If there is any company guilty of near-shameless monopoly and overexposure right now, it’s certainly the WWE. The utter domination of the mainstream professional wrestling scene not only in America, but all over the world, coupled with the comical mismanagement and the general lack of resources of its competitors to keep up allows them to force-feed the Vince McMahon product to viewers who don’t know any better. Sometimes, it’s palatable, if not tolerable, but some other times, VKM’s complacency allows a show with a lot to be desired to slip through the cracks.
The glut continues the previous week with the third big PPV event in two months – this year’s edition of Hell in a Cell. This – bottlenecking September and October with more pay-per-views than the business model (and the fans) could handle – has been a practice for the past few years now, forcing rushed resolutions, unnatural conclusions, and shoddy writing and matchmaking for the near future. The WWE keeps changing up the before and after, keeping the October slate in a state of flux as they look for a reliable formula; in previous years we’ve had Bragging Rights, the revived Vengeance, this year Battleground, but they seem intent on keeping Hell in a Cell the lead-in to Survivor Series. It never works. This has always been a problem, and it will continue to be as long as Vince is greedy.
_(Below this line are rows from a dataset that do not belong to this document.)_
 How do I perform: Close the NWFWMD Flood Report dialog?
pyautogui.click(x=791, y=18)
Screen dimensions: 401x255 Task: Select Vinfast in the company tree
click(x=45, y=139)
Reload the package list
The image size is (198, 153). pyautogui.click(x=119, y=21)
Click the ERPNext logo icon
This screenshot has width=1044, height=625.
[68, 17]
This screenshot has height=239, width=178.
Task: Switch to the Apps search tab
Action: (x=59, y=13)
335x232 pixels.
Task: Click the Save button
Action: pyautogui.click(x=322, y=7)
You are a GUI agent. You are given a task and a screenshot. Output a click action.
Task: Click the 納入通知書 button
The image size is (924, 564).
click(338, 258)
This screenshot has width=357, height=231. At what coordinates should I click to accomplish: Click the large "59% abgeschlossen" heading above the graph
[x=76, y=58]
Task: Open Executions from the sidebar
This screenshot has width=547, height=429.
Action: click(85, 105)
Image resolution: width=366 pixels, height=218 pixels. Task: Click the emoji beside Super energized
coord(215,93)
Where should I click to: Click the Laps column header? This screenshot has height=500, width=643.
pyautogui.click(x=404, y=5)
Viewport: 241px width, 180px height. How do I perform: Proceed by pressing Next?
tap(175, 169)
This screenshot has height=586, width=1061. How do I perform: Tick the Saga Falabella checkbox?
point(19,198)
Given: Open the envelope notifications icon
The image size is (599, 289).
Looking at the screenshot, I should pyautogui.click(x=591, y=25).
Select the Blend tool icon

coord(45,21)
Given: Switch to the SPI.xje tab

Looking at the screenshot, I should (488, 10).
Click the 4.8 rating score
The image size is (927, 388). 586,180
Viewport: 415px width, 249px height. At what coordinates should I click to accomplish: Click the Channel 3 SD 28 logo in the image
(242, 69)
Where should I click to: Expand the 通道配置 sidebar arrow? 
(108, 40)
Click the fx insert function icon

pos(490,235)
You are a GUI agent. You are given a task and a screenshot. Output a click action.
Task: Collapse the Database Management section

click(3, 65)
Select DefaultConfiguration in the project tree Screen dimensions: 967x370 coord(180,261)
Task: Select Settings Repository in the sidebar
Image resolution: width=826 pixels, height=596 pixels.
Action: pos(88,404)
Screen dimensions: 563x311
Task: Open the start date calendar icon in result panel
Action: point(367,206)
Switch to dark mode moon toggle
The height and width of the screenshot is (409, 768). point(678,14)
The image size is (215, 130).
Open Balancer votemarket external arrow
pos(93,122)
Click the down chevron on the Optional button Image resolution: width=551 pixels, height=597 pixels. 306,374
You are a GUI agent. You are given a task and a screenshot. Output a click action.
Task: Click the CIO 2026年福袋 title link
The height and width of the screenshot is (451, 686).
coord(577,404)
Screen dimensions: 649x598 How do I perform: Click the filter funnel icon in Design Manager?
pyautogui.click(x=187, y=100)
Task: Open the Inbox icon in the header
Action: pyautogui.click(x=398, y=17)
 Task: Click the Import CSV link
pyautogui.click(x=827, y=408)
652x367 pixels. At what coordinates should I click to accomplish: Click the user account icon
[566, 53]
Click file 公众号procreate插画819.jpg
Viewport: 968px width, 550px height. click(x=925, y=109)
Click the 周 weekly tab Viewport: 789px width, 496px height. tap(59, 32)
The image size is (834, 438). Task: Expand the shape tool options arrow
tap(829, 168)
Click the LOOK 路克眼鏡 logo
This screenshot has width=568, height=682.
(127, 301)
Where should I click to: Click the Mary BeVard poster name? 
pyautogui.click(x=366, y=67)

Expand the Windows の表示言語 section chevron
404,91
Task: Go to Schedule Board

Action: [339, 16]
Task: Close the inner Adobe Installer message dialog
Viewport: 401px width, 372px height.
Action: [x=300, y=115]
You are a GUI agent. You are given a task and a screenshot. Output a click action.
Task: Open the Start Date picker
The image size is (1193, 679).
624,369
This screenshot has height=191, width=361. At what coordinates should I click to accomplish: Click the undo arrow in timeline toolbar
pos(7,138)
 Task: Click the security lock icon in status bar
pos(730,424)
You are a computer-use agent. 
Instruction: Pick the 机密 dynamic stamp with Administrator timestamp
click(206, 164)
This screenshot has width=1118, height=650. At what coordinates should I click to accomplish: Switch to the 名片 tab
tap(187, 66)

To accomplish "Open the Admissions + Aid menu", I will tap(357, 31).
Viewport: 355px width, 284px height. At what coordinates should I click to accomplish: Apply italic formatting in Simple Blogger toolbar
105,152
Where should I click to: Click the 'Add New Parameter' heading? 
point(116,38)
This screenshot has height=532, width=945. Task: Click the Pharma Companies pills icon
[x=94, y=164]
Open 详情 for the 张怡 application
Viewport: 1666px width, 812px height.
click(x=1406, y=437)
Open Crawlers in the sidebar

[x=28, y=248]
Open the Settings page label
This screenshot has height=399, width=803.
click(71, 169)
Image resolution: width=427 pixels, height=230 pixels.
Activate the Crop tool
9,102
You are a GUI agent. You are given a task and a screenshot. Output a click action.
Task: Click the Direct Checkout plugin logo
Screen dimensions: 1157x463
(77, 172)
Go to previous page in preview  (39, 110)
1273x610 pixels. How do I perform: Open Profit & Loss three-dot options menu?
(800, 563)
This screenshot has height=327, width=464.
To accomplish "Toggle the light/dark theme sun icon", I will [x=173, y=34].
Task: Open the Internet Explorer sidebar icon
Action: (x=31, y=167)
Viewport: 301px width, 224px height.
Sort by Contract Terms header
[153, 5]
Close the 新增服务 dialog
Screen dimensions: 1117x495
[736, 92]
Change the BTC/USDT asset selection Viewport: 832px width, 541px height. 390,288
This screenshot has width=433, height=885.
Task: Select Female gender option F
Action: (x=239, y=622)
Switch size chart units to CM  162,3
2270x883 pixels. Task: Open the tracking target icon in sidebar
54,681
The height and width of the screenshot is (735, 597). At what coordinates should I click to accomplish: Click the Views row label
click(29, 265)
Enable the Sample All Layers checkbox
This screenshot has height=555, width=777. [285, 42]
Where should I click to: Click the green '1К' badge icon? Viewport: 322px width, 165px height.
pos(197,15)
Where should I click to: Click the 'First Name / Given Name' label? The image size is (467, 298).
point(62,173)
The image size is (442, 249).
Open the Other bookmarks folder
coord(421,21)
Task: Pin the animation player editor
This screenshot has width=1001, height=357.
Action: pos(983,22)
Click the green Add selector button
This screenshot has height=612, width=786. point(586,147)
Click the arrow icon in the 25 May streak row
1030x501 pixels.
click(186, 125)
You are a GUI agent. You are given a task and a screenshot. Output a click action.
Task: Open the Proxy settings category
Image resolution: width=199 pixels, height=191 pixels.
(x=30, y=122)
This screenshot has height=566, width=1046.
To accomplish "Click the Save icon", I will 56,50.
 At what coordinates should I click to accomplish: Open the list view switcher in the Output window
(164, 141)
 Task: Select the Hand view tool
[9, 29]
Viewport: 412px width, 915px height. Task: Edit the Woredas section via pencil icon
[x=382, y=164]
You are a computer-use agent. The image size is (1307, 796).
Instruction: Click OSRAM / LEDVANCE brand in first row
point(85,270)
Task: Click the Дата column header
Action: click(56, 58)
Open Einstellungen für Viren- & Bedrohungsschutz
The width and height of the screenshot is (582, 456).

This column, however, is a look into the PPV that had just gone by, and not a big-picture assessment, so let’s get right into that. This is How Not to Book a PPV – the Hell in a Cell 2013 edition. The disclaimer remains: I don’t care who gets offended at what they think I know or don’t know.
First off, though, because I’m not a completely negative person, I will admit that this show learned a little from some of the mistakes I pointed out in the last one. Whether it’s because they truly learned their lesson or certain factors forced some changes, they managed to avoid some mistakes this time around.